• _Questions_
**1)** D'après le texte sur la justice pénale américaine, sur quel point faible de l'accusation les avocats de Dominique Strauss-Kahn ont-ils appuyé ?
**2)** Reprenez le texte sur la justice pénale américaine juste après sa dernière phrase et poursuivez-le.

• _Extrait du texte_
La stratégie judiciaire pénale américaine réside, dès lors qu’il y a de la part de l’accusé la décision de plaider non-coupable, dans un affrontement de versions contradictoires opposant l’accusation et la défense. Cette bataille dont dépend souvent la réputation des procureurs et des avocats appelle l’usage de moyens considérables, surtout si l’accusé dispose des ressources financières pour rémunérer des équipes d’avocats qui entraînent par effet la mobilisation des services du procureur. La stratégie vise à affaiblir l'image de cohérence de la version de la partie adverse, en suscitant le doute sur le sérieux du dossier. Ceci passe souvent par la mise en cause d’une assertion particulière et par la publicité faite à cette incohérence : le rôle des médias devient alors capital dans l'impact psychologique qu’ils peuvent exercer sur les entendements individuels et collectifs. La démonstration de la vérité apparaît alors moins importante que le jeu de rapports de force et la production d'effets de vérité. On l’a vu dans l’affaire « Peuple de l’Etat de New York contre Dominique Strauss-Kahn », lorsque les avocats de ce dernier ont appuyé sur le point faible de l’accusation, la thèse relative à une fuite de leur client laquelle témoignerait d’une conscience de culpabilité. Cependant, la vérité des faits, dès lors qu’elle repose sur des preuves vérifiables, vient bouleverser ce duel de la défense et de l’accusation.

• _Données enregistrées_

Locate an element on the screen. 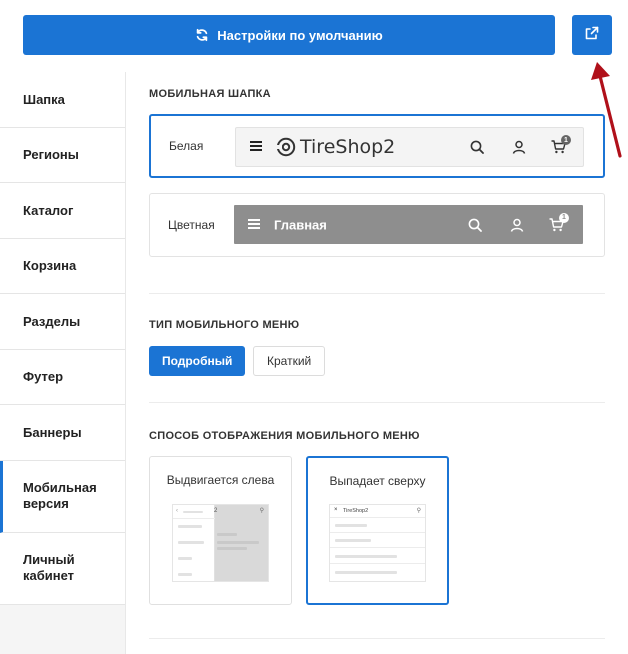 The width and height of the screenshot is (628, 654). white-header-preview: TireShop2 1 is located at coordinates (410, 147).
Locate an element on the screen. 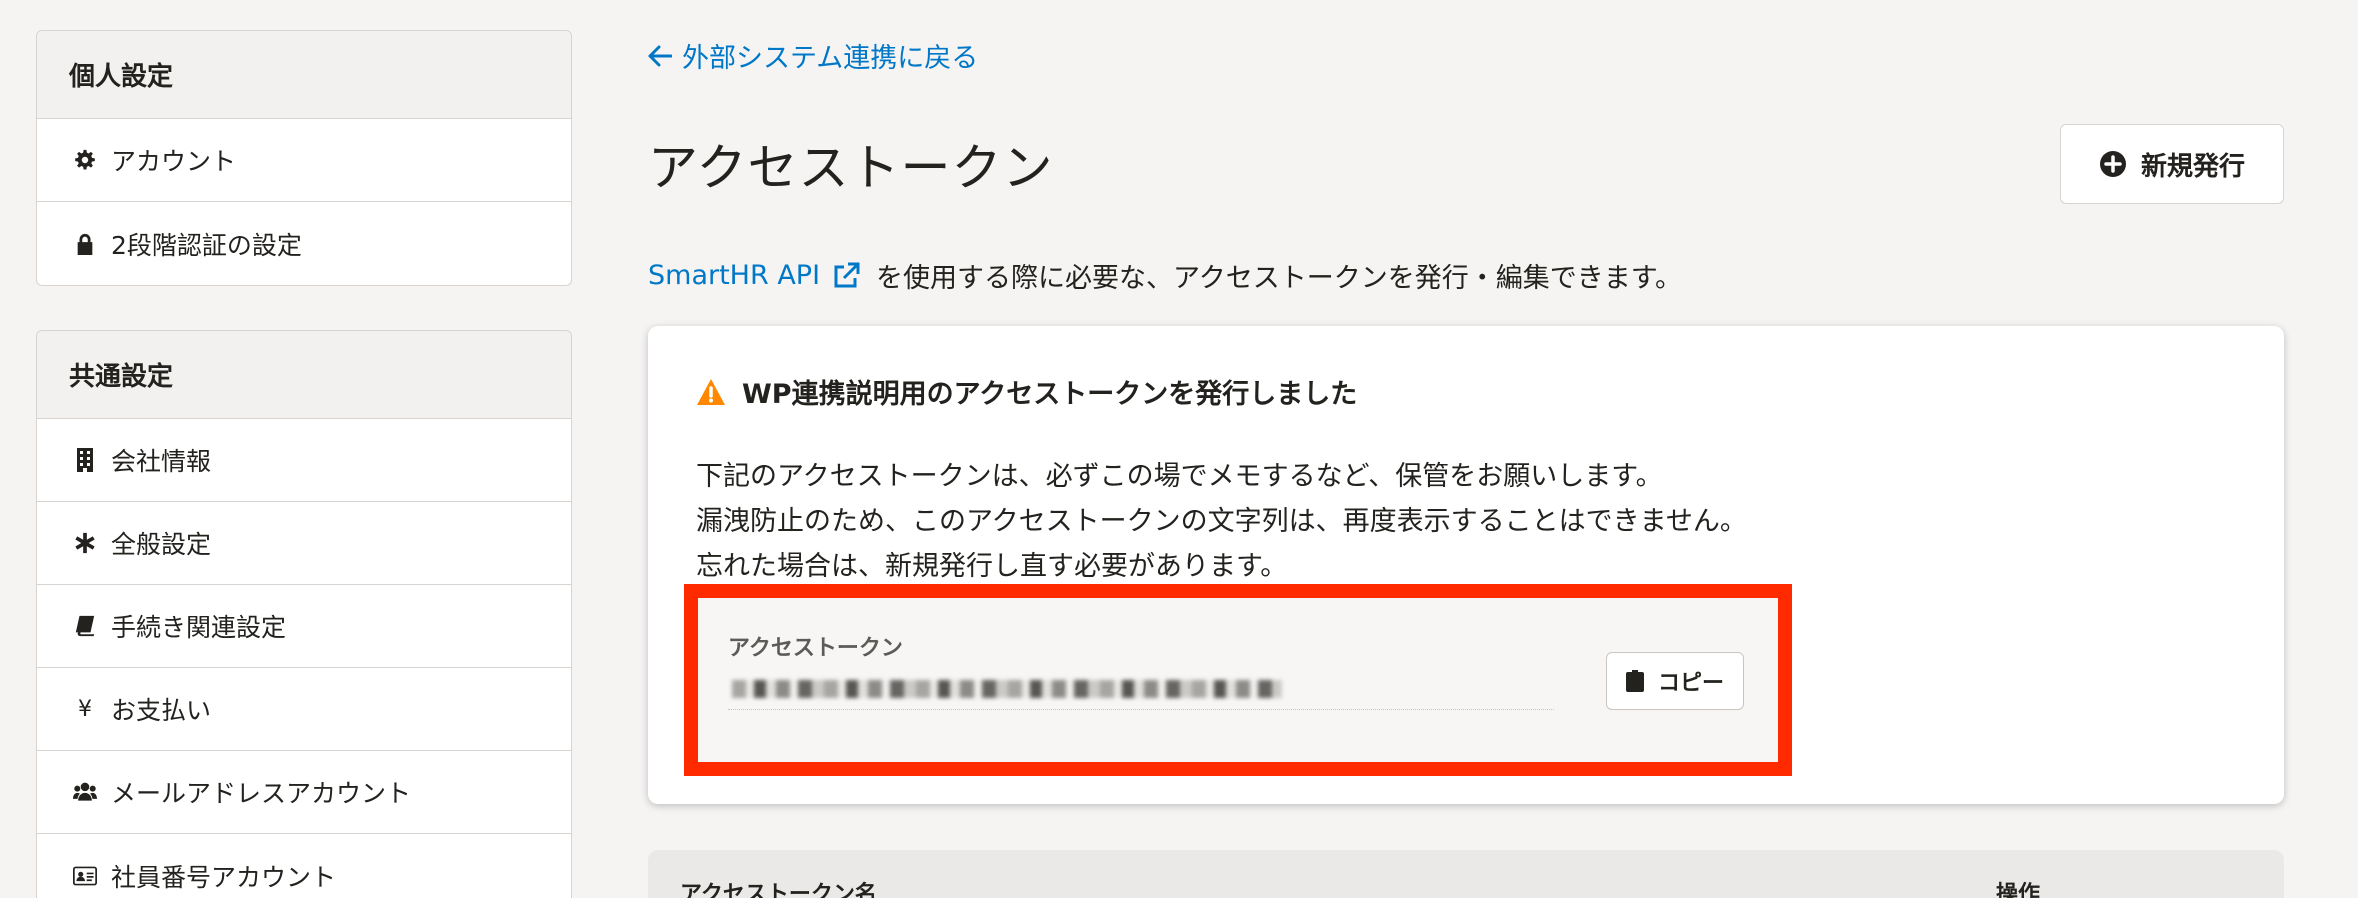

• _Corrigés_
**1)** Sur la thèse d'une fuite de leur client, qui témoignerait d'une conscience de culpabilité.

**2)**
La stratégie judiciaire pénale américaine est au cœur de la littérature policière de l’écrivain Michael Connelly dont les romans sont traduits aux éditions du Seuil, du moins jusqu’à celui qui paraît aujourd’hui, Les neuf dragons. Le héros central, le détective du Los Angeles Police Department Harry Bosch, est fréquemment confronté à la justice criminelle, au point même de s’y retrouver comme accusé avec La Blonde en béton (paru en traduction française en 1996). Connelly, qui fut longtemps chroniqueur judiciaire au L.A. Times a gardé de ces années de journalisme dans les prétoires une passion pour la stratégie judiciaire, notamment celle des avocats. Avec Bosch, il relève ainsi, au sujet du défenseur qu’il donne à son héros, que « son discours était plus une réponse à celui de sa consœur qu’un exposé courageux démontrant l’innocence de Bosch et l’injustice des accusations portées contre lui. [...] Certes, cela faisait gagner quelques points à la défense, mais c’était également la confirmation, de manière indirecte, qu’il existait deux conclusions en faveur de la partie plaignante. Belk n’en avait pas conscience, contrairement à Bosch ».
En 2005, dans La défense Lincoln (Seuil, 2006), Connelly s'offrait un nouveau héros en la personne d’un avocat, Mickey Haller, lequel découvrait finalement que la meilleure défense restait toujours la recherche de la vérité. Une véritable rédemption pour ce juriste en quête de retour. L’auteur retravaillait ici la matière pénale qu’il avait suivi des années durant les tribunaux du comté.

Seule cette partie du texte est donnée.